We used this approach for the design of a student accommodation development, whose initial client brief was focussed on maximising capacity and rental returns. We persuaded the client to come on the journey with us, convincing them that to maximise capacity and rental yields they needed to offer a product that students actually wanted. The project was initiated with an engagement strategy that involved student focus groups, campus interviews and a social media campaign-asking the student body to help us to help them.
The results and final concept were astounding. The client established a new company focussed on supplying demand for a student-centred product and the site and future sites were primarily managed and operated by an online portal and the students themselves. Operational costs were reduced by more than 20% when compared with similar developments and the student body was empowered, supported and inspired by their residence. The final product integrated architecture with way-finding, brand, technology and service provision – creating a unified and complete environment. The development company created a steering board made up of current residents allowing them to continuously feed their needs and aspirations into the evolution of both the building and business.

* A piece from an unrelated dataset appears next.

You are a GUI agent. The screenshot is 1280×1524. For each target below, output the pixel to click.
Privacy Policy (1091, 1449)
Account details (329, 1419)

So how can we wholly address the mixed narrative in our spaces? This is our take:
Interrogate the brief
Engage the user
Design with agility
Current needs aren’t future needs – give the future a voice
All in all, we believe that addressing the need for inclusion in our cities shouldn’t be a choice but a necessity. We should follow the model of the local market to ensure that our cites are resilient, sustainable and flexible but most of all a place for people. As designers we shouldn’t be creating spaces that aren’t suitable or inclusive based on assumptions alone; instead, we should be creating platforms and spaces for endless possibilities -allowing spaces to be eclectic, vibrant and inspirational.